100 points de Chamberlain: Le mythe démonté

Old School.Polémiques 5 mars 2012 | 1 Commentaire

Chamberlain par ci, Chamberlain par là… Et si on jouait un peu les rabat-joie ?

Vendredi, la NBA a fêté l’anniversaire des 100 points en un match de Wilt Chamberlain. Une performance exceptionnelle mais peut-être à mettre en perspective. Voici pourquoi avec plusieurs raisons et un peu de mauvaise langue.

Un géant parmi les nains
Même si on se plaint de la pénurie actuelle de Big Men, la situation n’était pas meilleure en 1962. « J’ai regardé un DVD du match à 73 points de Wilt à New York et deux choses ressortaient: Premièrement, il avait l’air d’un pivot McDonald All-American qui jouait avec des collégiens. Personne n’avait la taille et la force de ne serait-ce que penser à le contenir« , explique Bill Simmons dans son Book of Basketball.

Pour ne rien arranger aux affaires des Knicks, leur pivot titulaire était malade et absent. « Le scoop c’est qu’il avait la gueule de bois« , a expliqué Darrall Imhoff au L.A. Times, ce qui donne aussi une idée de la préparation physique de l’époque. Imhoff et ses 208 centimètres ont résisté une vingtaine de minutes aux 2,16m de Chamberlain à cause de trop nombreuses fautes. Ensuite, c’est le rookie Cleveland Buckner (2,06m) qui a pris le relais.

Des règles différentes
Chamberlain n’avait peut-être pas la ligne à trois points, mais il avait un avantage que les pivots actuels n’ont plus : les interférences offensives étaient autorisées en 1962. Le pivot des Warriors pouvait donc se saisir des tirs de ses coéquipiers avant qu’ils arrivent dans le cercle pour les dévier et les ajouter à son compteur point. Ça aide quand on est le plus grand joueur sur le terrain.

Un basket différent
Voilà comment Simmons décrit le basket du début des années 60 dans son bouquin: « Personne ne jouait de défense et tous les matchs ressemblaient à un All-Star Game décousu ou pire à un pickup game à l’université ou personne ne revient en défense parce qu’ils se remettent de la fête de la bière de la veille. »

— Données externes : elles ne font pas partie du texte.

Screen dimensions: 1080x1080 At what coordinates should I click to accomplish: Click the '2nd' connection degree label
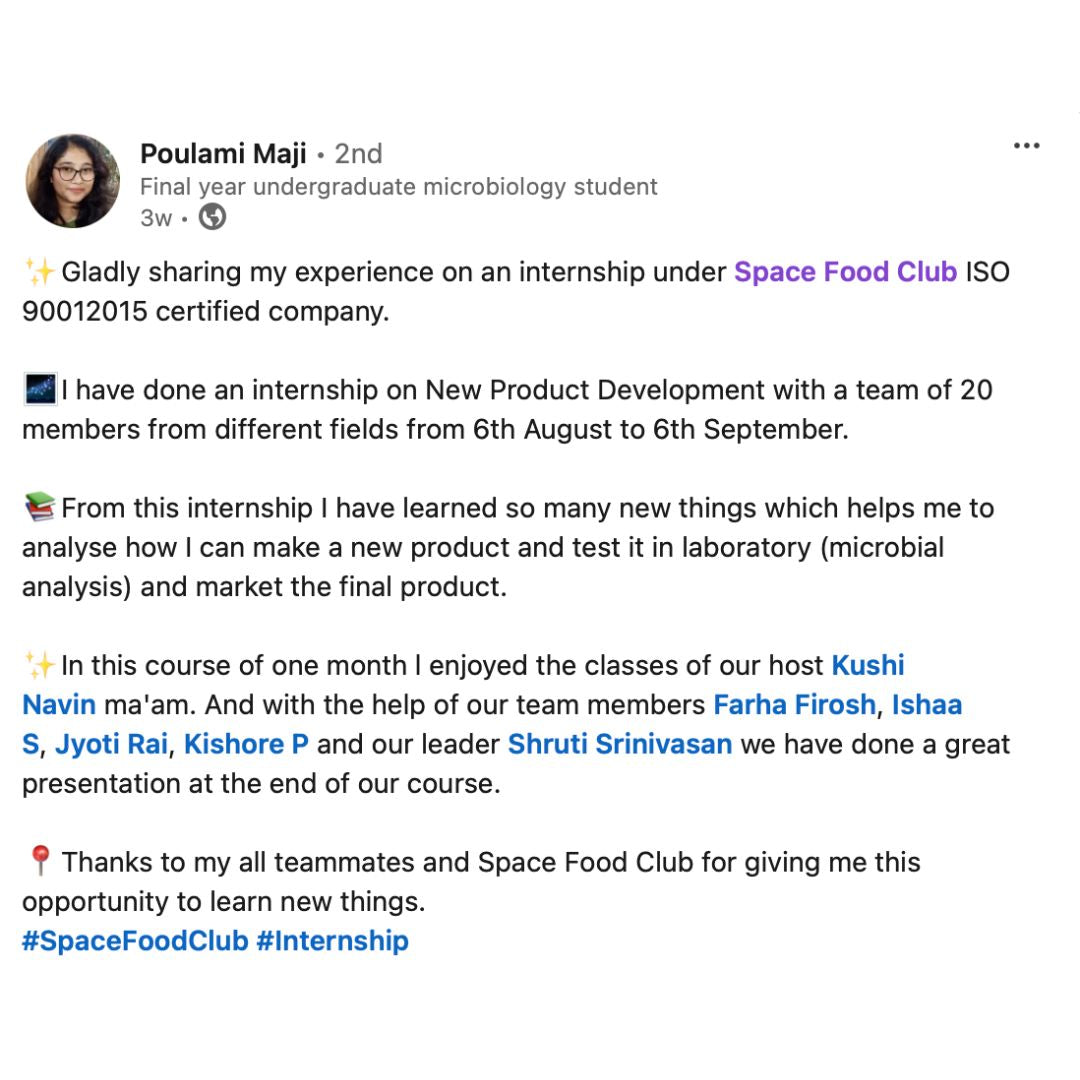358,153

Sur la saison 1961-62, les équipes marquaient EN MOYENNE 118,8 points par match. Il y avait en moyenne 8619 tirs par équipe et par an contre 6683 en 2008. Cette année là, Chamberlain tentait en moyenne 40 tirs et 17 lancers francs par match.

Même Chamberlain n’en voulait pas
« Pour être honnête, il était un peu gêné ce soir là. » C’est Richie Guerin, un des adversaires de Chamberlain ce jour là qui le dit. « Je ne sais plus combien de temps il restait mais il essayait de sortir du match, confirme Al Attles, un coéquipier de Chamberlain. Frank McGuire ne voulait pas le sortir. » La sœur du pivot a aussi confirmé à Yahoo! Sports qu’il n’a pas voulu parler de ce match pendant plusieurs années.

Le match était déjà joué et pourtant…
Même si le rythme des matchs était très élevé et les possessions nombreuses, Chamberlain a eu besoin d’un petit peu d’aide pour atteindre les 100 unités. « Ils ont fait des fautes sur nous alors que ca n’était pas nécessaire en deuxième mi-temps pour récupérer le ballon en attaque, explique Guerin. Pourquoi feriez vous délibérément faut sur quelqu’un au dans leur moitié de terrain ou ce genre de chose si vous menez de 15 points à part si vous essayez d’accomplir quelque chose ? Je ne l’ai pas bien pris du tout. »

Un match de légende quand même
Ne soyons quand même pas trop rabat-joie. Rendons à César ce qui lui appartient. Malgré ces nuances, le fait reste que Wilt Chamberlain a fait exploser le compteur. Il a mis ces ballons dans le panier. Il a atteint les 100 points. Les conditions des cartons à 81 points de Kobe ou à 69 points de Jordan étaient probablement plus difficiles si on compare le contexte mais le légendaire numéro 13 a quand même réussi un exploit exceptionnel qui n’est pas prêt d’être battu. Même si replacer l’exploit dans son contexte est nécessaire, cette journée de mars 1962 mérite bien la place qui est la sienne dans la légende du basket.

Un commentaire sur “100 points de Chamberlain: Le mythe démonté”

  1. SIR CHARLES dit :

    Très bon article, angle différent c’est agréable à lire, frais.